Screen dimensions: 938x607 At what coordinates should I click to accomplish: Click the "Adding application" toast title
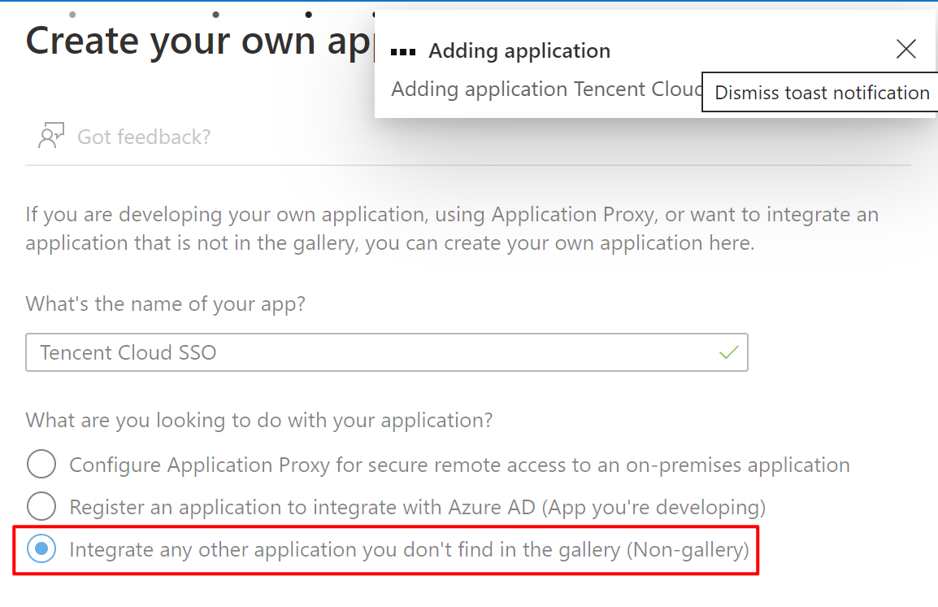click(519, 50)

········

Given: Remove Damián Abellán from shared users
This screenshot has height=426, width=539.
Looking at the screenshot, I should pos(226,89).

········

- _STATED TASK_
Tally the lines of the listing above that contain the word "screenshot". Give only the resulting number.

- _TASK RESULT_
2